消去法で、リストラもなく、給料もいい、金融機関が残った?
もともと、金融機関には「堅実」なイメージがある。金融危機が去ってリストラもなく、給料もいい。加えて採用人数が多いことも、就活生には魅力だ。
金融機関の人気について、就活に詳しい大学ジャーナリストの石渡嶺司氏が注目するのは、職種が多様化して、女性が働きやすくなった点だ。
金融機関では、かつては総合職と一般職しかなかったが、専門職や地域限定の総合職などが設けられるようになった。「最近はそういった職種が定着してきて、実際に職場に多くの先輩女性が働いています。そういった姿をみていて、結婚や出産、育児、復職後なども含め、自分がその職場でどうキャリアを積めばよいか、想像しやすいわけです」と話す。
また、「金融機関以外となると、たとえば営業職でも、本社とは別に販売子会社で採用選考を行いますが、金融機関は支店勤務でも本社が一括採用するのでブランドイメージが損なわれないと考えているようです」ともいう。

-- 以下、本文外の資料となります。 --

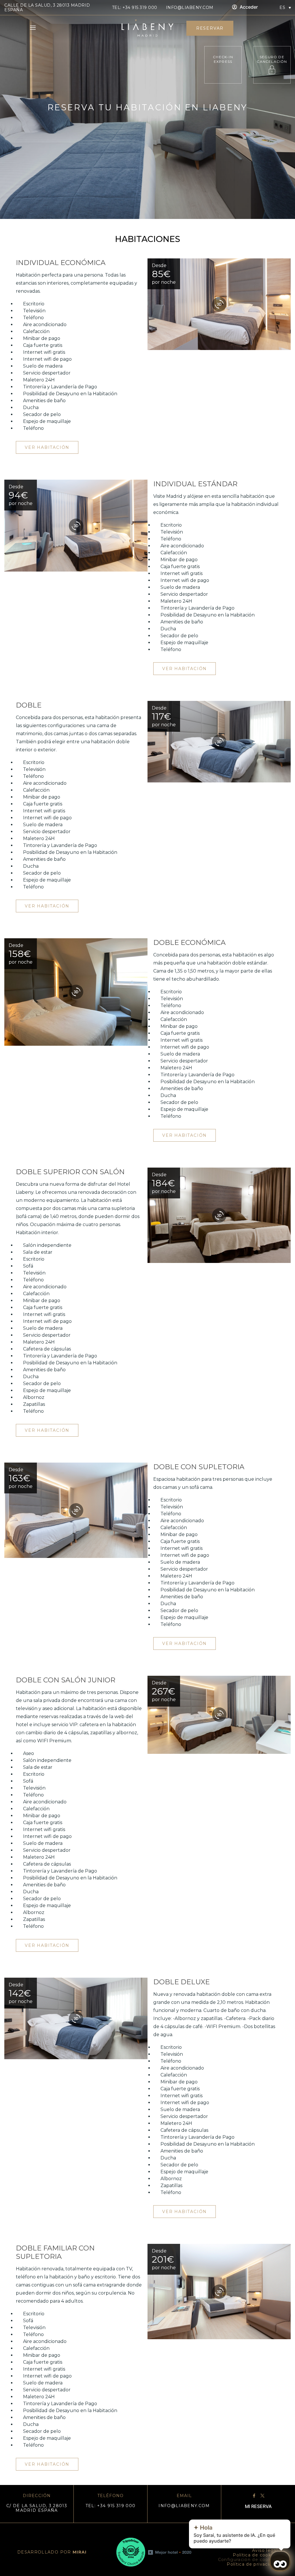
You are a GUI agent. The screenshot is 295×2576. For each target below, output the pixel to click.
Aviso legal (265, 2550)
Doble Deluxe (181, 1982)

まだある。最も大きな要因は、「就活への親の介入にあります」と指摘する。「商社や航空会社、食品会社などにも、『就職したい』という学生はいます。しかし、商社は海外が危険だとか、メーカーは競争が厳しいとか、食品は営業職がキツイとか、いろいろと言われるうちに萎えてしまう」。結果的に金融機関しか残らないというわけだ。